日本で販売される限定車の多くは、そのコンセプトに基づいてベーシックながらも違いを体感することのできるものが多くなっています。とくに、ボディやインテリアの色を変えたり限定モデルだけの標準装備があったりと、限定モデルだからといって街中で悪目立ちをすることはなく誰もが使いやすいという部分はぶれずに設計されているところが、長きにわたりMINIの限定モデルが支持され続けている理由の1つです。
では、海外で販売されている限定モデルにはどのようなものがあるのでしょうか。
日本へ輸入される限定モデル
例えば、MINIの生誕地であるイギリスでも限定モデルが販売されています。その中で新しくラインナップに加わったものが「MINI Sidewalk Edition」です。ベースは4人乗りオープンカーとして人気の高い「MINI Convertible」で、より“夏を楽しむことのできるクルマ”に仕上がっています。

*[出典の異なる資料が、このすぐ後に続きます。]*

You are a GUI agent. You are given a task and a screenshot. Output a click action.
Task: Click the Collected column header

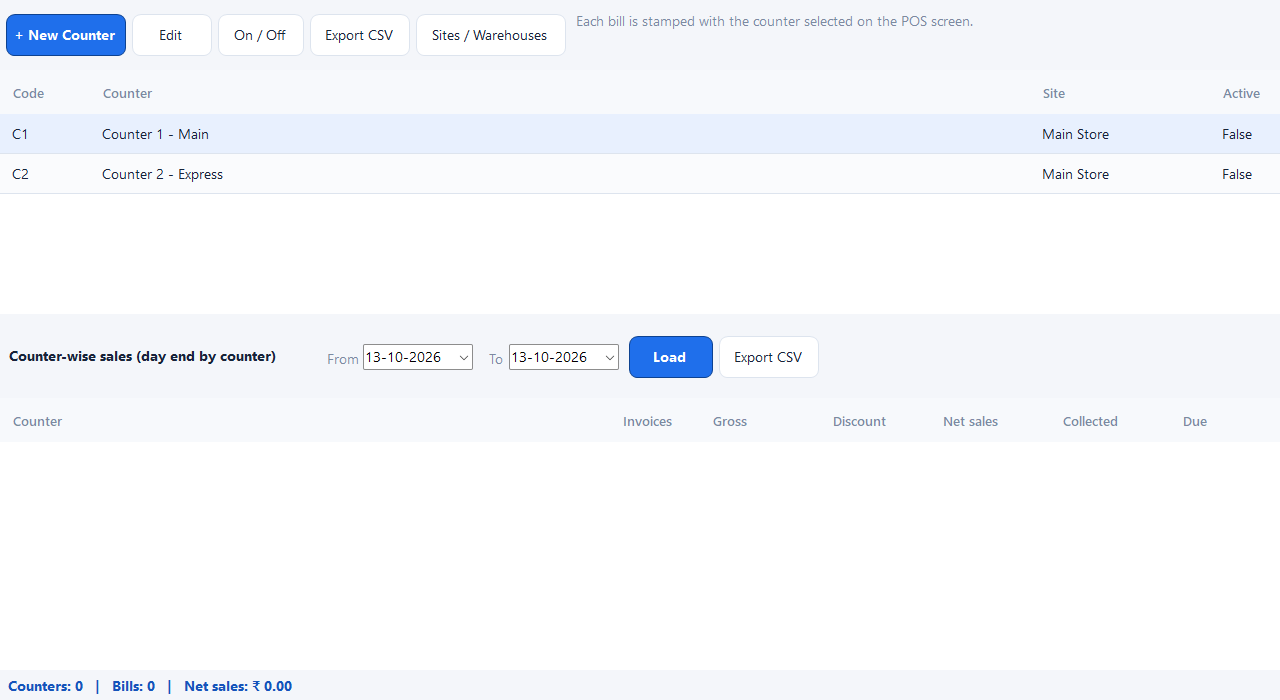coord(1090,421)
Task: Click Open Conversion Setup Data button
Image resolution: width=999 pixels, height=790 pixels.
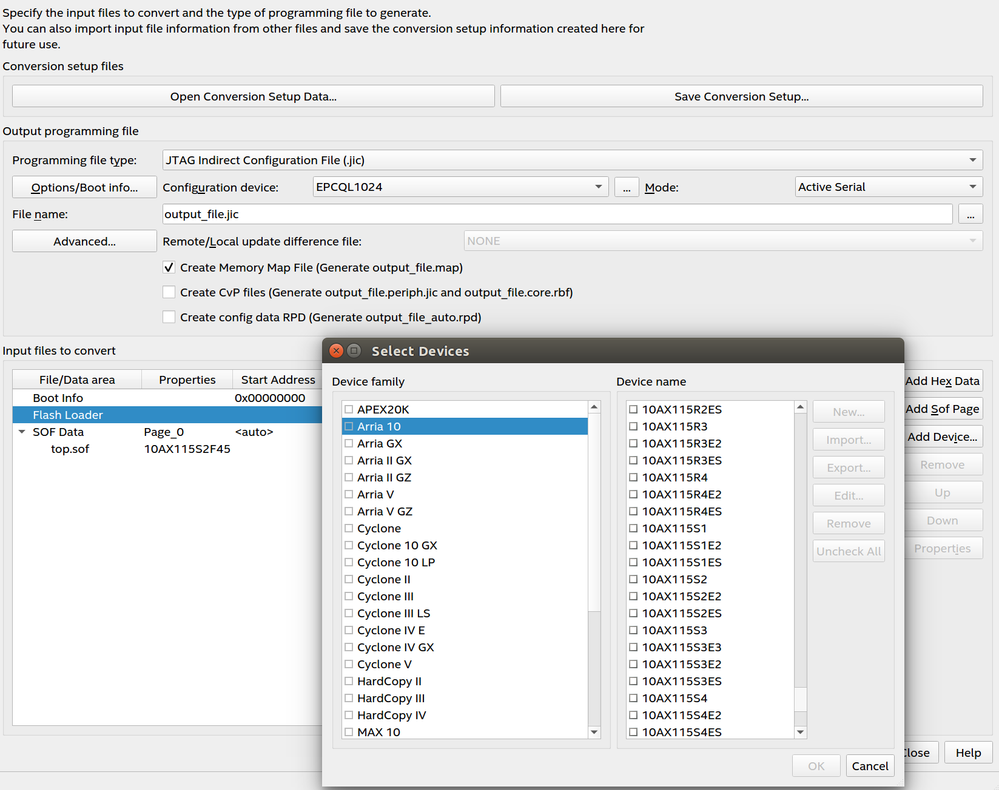Action: pyautogui.click(x=253, y=97)
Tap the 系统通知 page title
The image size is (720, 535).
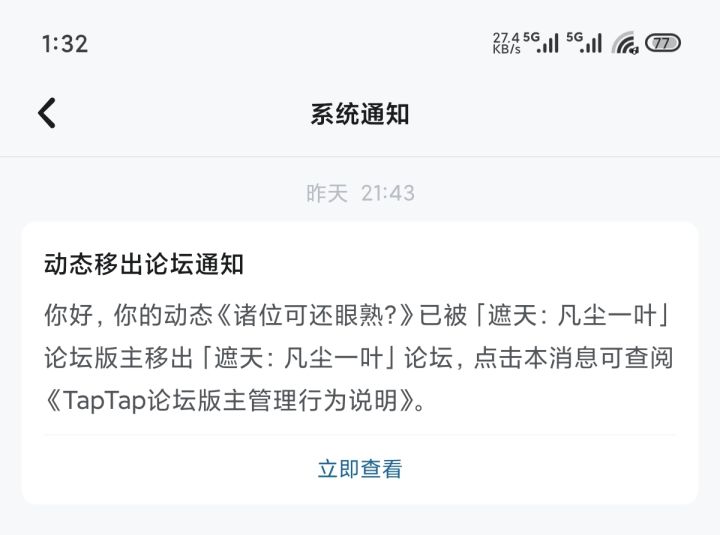point(360,114)
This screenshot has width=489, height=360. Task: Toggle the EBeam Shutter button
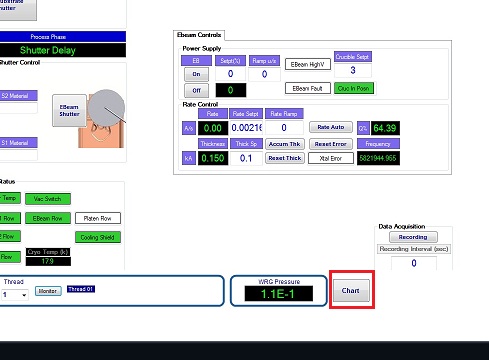[x=69, y=110]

印象的なボディカラーは“ディープラグナメタリック”と既存のディープブルーよりも、より深い海の青を意識して調色されています。“Sidewalk”という名前に相応しく、ソフトトップやボンネットストライプ、ドアハンドルなど至る所に様々なデザインパターンが施されており、中でもボンネットの矢じり柄(Sidewalk pattern)は他にないため所有欲を刺激されるファンも多いのではないでしょうか。
もちろん、イギリスでの限定モデルとなるために日本では手に入れることが難しいのですが、実は海外で販売される限定モデルも日本で販売されることがあります。例えば、日本でも人気のある限定モデルとして紹介していた「MINI Burgundy Edition」も海外で先行して販売されていたのです。つまり、海外で人気の高い限定モデルは日本市場への供給体制が確保できた場合、日本での規格に適合した仕様で販売されることが多々あるのです。したがって、「MINI Sidewalk Edition」が日本で販売される可能性もあるため、手に入れたいと考えている方はMINIのプレスリリースをチェックしておくと良いでしょう。
個性際立つ海外の限定モデル
とはいえ、これまでに日本での販売が実現しなかったものも多くあります。例えば、フランスで限定販売された「MINI edition Heddon Street」というモデル。ベースとなっているのは「MINI 3 ドア」ですが、日本では販売されていない「ONE D」というONEのディーゼルエンジンタイプもラインナップされています。ボディカラーの“エメラルドグレー”は日本でもラインアップされていますが、特徴的なヘリンボーン柄のストライプは限定モデルのみの仕様になっています。イギリスのイメージが強いMINIですが、フランス限定モデルらしいファブリックライクなMINIは日本にない珍しいデザインとなっています。
他にも「MINI Delaney Edition」という1970年代の「ル・マン24時間レース」で活躍していた当時のカラーリングをまとったモデルも、人気が高いことで知られています。ちなみに、この「MINI Delaney Edition」に使われた”アイスブルー”というカラーが日本で採用されたのは、2017年に販売された「MINI アイスブルー」という限定車のみです。
「MINI Delaney Edition」は「MINI 3ドア クーパーS」をベース車としていることもあり、ボンネットのストライプやミラーなどに差し色としてオレンジ色を使うことでスポーティーさを強調するデザインとなっています。日本では販売されていない上に350台限定販売ということもあって姿を見ることのできる機会は少ないため、海外へ行った際に見かけることができたらラッキーな一台です。
ファン垂涎の海外限定モデル
MINIの限定モデルの中には、さらに手に入れることが難しい希少なものが存在します。中でも有名なのが「MINI Kissed by LULU GUINNESS.」と「MINI INSPIRED BY GOODWOOD」の2モデルです。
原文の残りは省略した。